"Kendalanya warga sering susah diminta menguras dan membuang air untuk mencegah perkembangan jentik nyamuk karena akses air bersih belum merata di sini," ujarnya saat ditemui Kompas.com, Selasa (12/3/2019).
Yani mengatakan, banyak warga Tegal Alur masih mengandalkan pembelian air tanah yang dijual dengan tong untuk kehidupan sehari-hari.
"Banyak yang belum pakai aliran air dari PAM, karena memang jaringannya belum sampai. Jadi kalau disuruh membuang air, mereka sayang, karena air beli. Meski ada jentik, warga memilih menghabiskan air dulu," cerita Yani.
Yani memaparkan, dari 16 RW di Kelurahan Tegal Alur, baru terdapat 8 RW yang terjangkau layanan air PAM.

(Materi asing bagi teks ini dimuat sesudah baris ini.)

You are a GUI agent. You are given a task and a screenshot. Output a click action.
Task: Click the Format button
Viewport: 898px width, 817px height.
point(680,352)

"Dari 8 RW itu pun enggak seluruhnya warga pakai layanan PAM," sebutnya.
Meski begitu, Kelurahan Tegal Alur tak tinggal diam. Yani mengatakan, saat ini pihaknya bekerja sama dengan kader juru pemantau jentik (jumantik) untuk bisa merekrut jumantik mandiri dan melakukan pemantauan setiap hari ke berbagai RW yang dianggap rawan terkena DBD.
"Kami juga beri target pada para kader jumantik untuk merekrut jumantik mandiri, yakni pemantau jentik di masing-masing kepala keluarga. Jadi, penanggulangan pertumbuhan jentik bisa semakin baik," harap Yani.
Berdasarkan data Pemkot Jakarta Barat, tercatat penderita DBD di Kecamatan Kalideres mengalami peningkatan.
Dari 116 pasien di bulan Januari meningkat menjadi 122 pasien pada Februari.
Kelurahan Tegal Alur menjadi wilayah di Kecamatan Kalideres dengan kasus DBD terbanyak dengan total 75 pasien.